= Activity =
Quote every record below word for word, keeping each line as it stands.

══ Provided records

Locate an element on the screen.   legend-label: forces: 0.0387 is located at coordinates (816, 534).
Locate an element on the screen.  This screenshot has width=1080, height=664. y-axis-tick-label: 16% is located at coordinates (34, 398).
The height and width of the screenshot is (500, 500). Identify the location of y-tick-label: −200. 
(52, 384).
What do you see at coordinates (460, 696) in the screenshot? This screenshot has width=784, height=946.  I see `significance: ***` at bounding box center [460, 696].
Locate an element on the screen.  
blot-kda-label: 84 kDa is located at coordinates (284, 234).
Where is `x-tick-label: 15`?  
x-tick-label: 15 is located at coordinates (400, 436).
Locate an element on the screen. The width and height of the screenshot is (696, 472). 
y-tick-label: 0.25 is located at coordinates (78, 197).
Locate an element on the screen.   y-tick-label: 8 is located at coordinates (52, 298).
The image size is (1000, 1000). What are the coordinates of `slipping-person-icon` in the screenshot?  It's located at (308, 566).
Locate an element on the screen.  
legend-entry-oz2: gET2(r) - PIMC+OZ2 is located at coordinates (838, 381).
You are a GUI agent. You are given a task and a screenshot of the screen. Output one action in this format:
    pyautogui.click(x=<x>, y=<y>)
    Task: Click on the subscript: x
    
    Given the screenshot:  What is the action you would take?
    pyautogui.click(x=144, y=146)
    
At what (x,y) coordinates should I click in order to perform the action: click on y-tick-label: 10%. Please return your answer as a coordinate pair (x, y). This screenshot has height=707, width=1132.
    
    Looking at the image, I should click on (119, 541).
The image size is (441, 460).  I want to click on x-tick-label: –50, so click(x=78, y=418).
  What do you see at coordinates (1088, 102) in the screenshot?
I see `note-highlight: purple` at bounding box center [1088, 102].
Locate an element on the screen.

════

= Answer to this problem =
Locate an element on the screen.   legend-label: forces: 0.0387 is located at coordinates (816, 534).
Locate an element on the screen.  This screenshot has width=1080, height=664. y-axis-tick-label: 16% is located at coordinates (34, 398).
The height and width of the screenshot is (500, 500). Identify the location of y-tick-label: −200. 
(52, 384).
What do you see at coordinates (460, 696) in the screenshot? This screenshot has width=784, height=946.  I see `significance: ***` at bounding box center [460, 696].
Locate an element on the screen.  
blot-kda-label: 84 kDa is located at coordinates (284, 234).
Where is `x-tick-label: 15`?  
x-tick-label: 15 is located at coordinates (400, 436).
Locate an element on the screen. The width and height of the screenshot is (696, 472). 
y-tick-label: 0.25 is located at coordinates (78, 197).
Locate an element on the screen.   y-tick-label: 8 is located at coordinates (52, 298).
The image size is (1000, 1000). What are the coordinates of `slipping-person-icon` in the screenshot?  It's located at (308, 566).
Locate an element on the screen.  
legend-entry-oz2: gET2(r) - PIMC+OZ2 is located at coordinates (838, 381).
You are a GUI agent. You are given a task and a screenshot of the screen. Output one action in this format:
    pyautogui.click(x=<x>, y=<y>)
    Task: Click on the subscript: x
    
    Given the screenshot:  What is the action you would take?
    pyautogui.click(x=144, y=146)
    
At what (x,y) coordinates should I click in order to perform the action: click on y-tick-label: 10%. Please return your answer as a coordinate pair (x, y). This screenshot has height=707, width=1132.
    
    Looking at the image, I should click on (119, 541).
The image size is (441, 460).  I want to click on x-tick-label: –50, so click(x=78, y=418).
  What do you see at coordinates (1088, 102) in the screenshot?
I see `note-highlight: purple` at bounding box center [1088, 102].
Locate an element on the screen.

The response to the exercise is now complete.